[Stored data entries]
*** Block opens ***

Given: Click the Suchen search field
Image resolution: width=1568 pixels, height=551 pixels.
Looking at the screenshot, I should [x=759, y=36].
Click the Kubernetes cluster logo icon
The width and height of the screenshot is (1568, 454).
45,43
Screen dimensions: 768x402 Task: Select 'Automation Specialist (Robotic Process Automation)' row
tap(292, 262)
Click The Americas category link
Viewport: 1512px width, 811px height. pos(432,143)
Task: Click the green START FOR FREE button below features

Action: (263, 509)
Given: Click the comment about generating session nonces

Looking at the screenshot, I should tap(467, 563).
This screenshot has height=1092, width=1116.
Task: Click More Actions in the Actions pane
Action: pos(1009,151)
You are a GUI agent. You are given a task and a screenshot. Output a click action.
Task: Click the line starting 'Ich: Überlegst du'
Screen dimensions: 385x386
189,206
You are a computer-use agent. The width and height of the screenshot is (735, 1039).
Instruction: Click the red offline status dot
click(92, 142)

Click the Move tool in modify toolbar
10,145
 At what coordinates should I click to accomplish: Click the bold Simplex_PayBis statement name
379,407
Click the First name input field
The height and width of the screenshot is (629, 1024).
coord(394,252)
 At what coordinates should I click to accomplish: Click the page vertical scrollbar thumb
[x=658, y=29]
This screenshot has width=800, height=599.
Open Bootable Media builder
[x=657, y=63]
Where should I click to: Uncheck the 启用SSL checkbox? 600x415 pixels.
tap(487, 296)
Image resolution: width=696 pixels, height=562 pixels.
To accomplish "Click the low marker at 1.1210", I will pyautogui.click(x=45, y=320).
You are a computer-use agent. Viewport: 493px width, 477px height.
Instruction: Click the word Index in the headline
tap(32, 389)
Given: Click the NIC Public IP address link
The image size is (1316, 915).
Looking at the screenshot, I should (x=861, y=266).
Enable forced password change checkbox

*** Block closes ***

§ Requirement: Find every line in the records that has the word "computer". Copy those lines.

§ Output of the task:
You are a computer-use agent. The width and height of the screenshot is (735, 1039).
You are a computer-use agent. Viewport: 493px width, 477px height.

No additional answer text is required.